— BEGIN DATA —

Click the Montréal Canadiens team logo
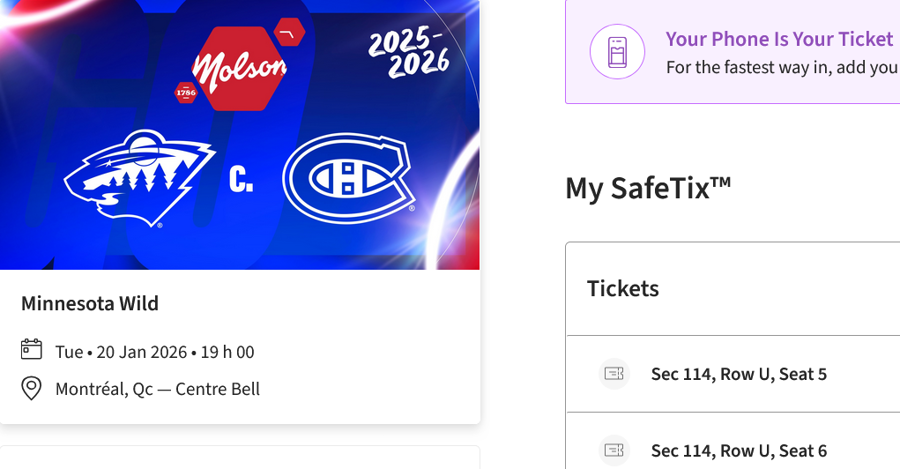This screenshot has width=900, height=469. tap(348, 179)
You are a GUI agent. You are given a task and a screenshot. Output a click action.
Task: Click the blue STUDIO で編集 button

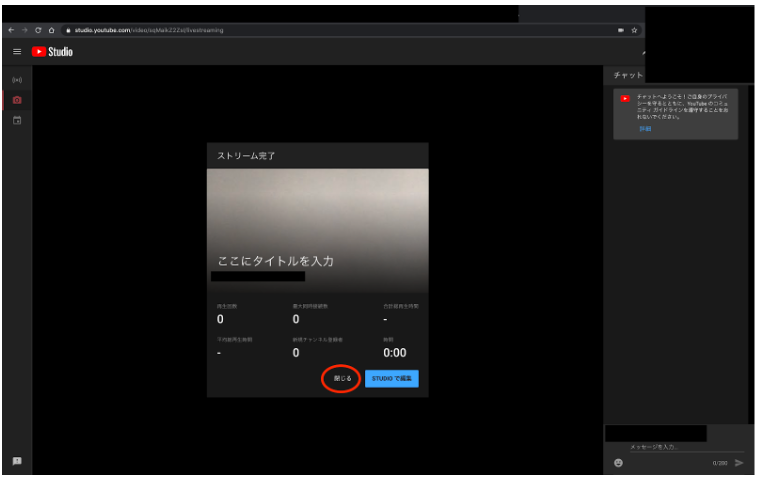(392, 379)
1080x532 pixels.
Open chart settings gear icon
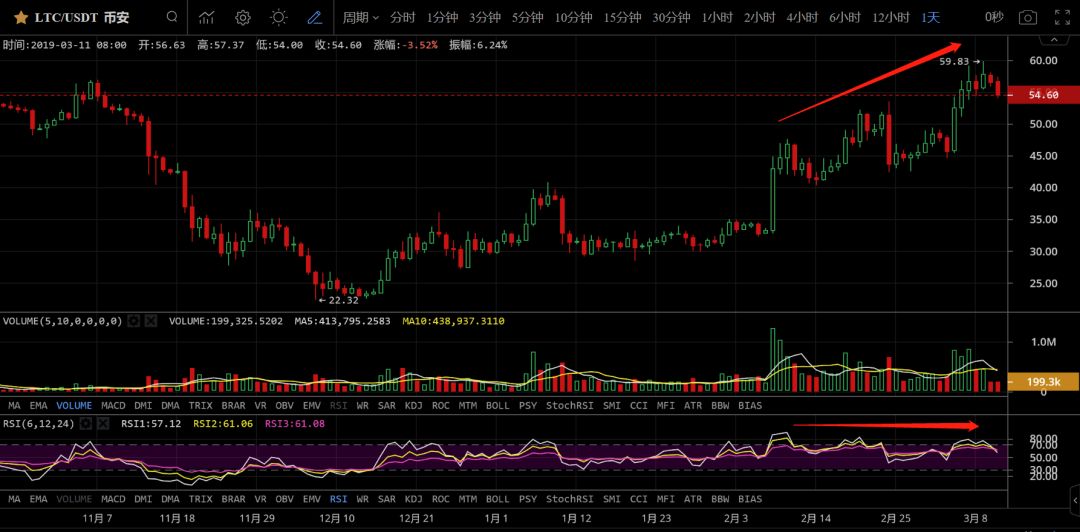(x=243, y=17)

— END DATA —

# STATED TASK
Rewrite the rows above with "button" replaced by "control" and everything else unchanged, leaving out the pictures.

# EXERCISE ANSWER
Click the Montréal Canadiens team logo
This screenshot has width=900, height=469. tap(348, 179)
You are a GUI agent. You are given a task and a screenshot. Output a click action.
Task: Click the blue STUDIO で編集 control

(392, 379)
1080x532 pixels.
Open chart settings gear icon
(x=243, y=17)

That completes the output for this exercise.